This is a theme of famed activist Saul Alinsky, whose community organizations Obama worked with as a young man in Chicago.
As Alinsky wrote in Rules for Radicals, the best organizers possess “a belief that if people have the power to act in the long run, they will, most of the time, reach the right decisions.” A President Obama would probably apply such a principle to Congress.
Thanks to Obama’s nonconfrontational message of hope and “unity,” he would be elected less with a mandate to enact anything specific than a mandate to get things done – almost irrespective of what those things are.
In James David Barber’s terms, Obama would be a more “passive” president, like the one he credited with political acumen: Ronald Reagan.
The Gipper spent his political capital outlining overarching themes – and he avoided Capitol Hill brawls.

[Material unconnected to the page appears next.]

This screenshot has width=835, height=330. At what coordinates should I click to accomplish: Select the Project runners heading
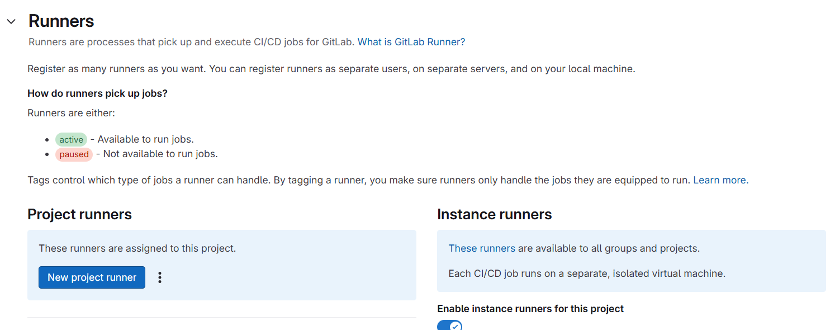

A Democrat in that Reagan mold working with an assertive Democratic Congress clearly has more potential upsides than downsides.
Certainly, Obama has, on occasion, rhetorically triangulated against fellow Democrats. He once appeared on NBC’s “Meet the Press” to publicly lambaste proposals to withdraw troops from Iraq. However, his concrete legislative actions (votes, bill sponsorships, etc.) have been solidly progressive, suggesting his general aversion to conflict-charged vetoes would be most pronounced when dealing with progressive legislation.

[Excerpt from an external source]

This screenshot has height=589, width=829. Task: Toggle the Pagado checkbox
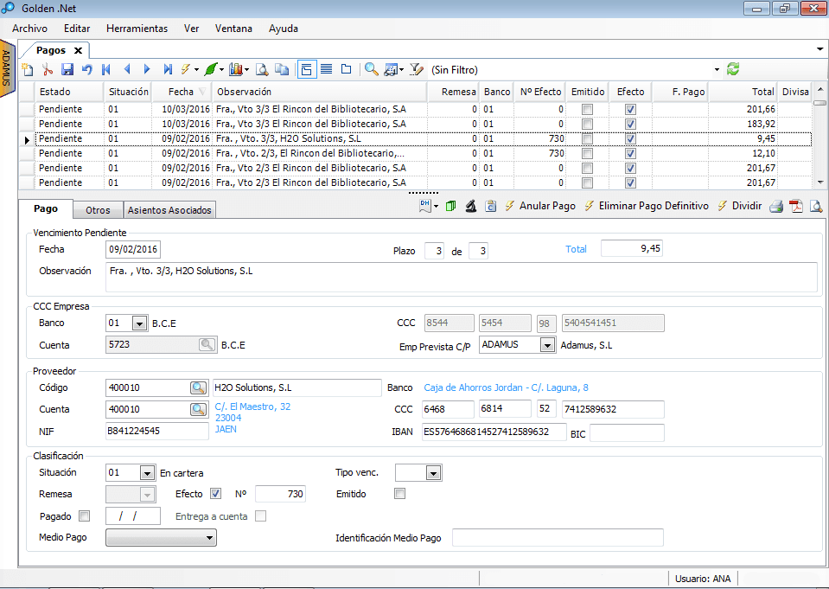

To again cite the healthcare hypothetical, it is easy to imagine a President Obama calling for universal healthcare with certain broad parameters, letting Democratic congressional leaders wage the trench warfare needed to pass it, and then signing a final bill – even if it ended up being more progressive than what he had in mind.
Admittedly, predicting future presidential behavior is all conjecture, and the known qualities of the candidates could produce far different results. Clinton’s “hands on” style could result in a string of legislative victories for progressives that would have been impossible without that leadership style. Likewise, Obama’s potential aversion to the veto pen might halt him from obstructing progressive bills, but it may also prevent him from stopping conservative ones that should be blocked.
Though the media’s obsessive focus on presidential politics may lead us to believe the White House is all-powerful, Congress has been central to most of history’s great reforms.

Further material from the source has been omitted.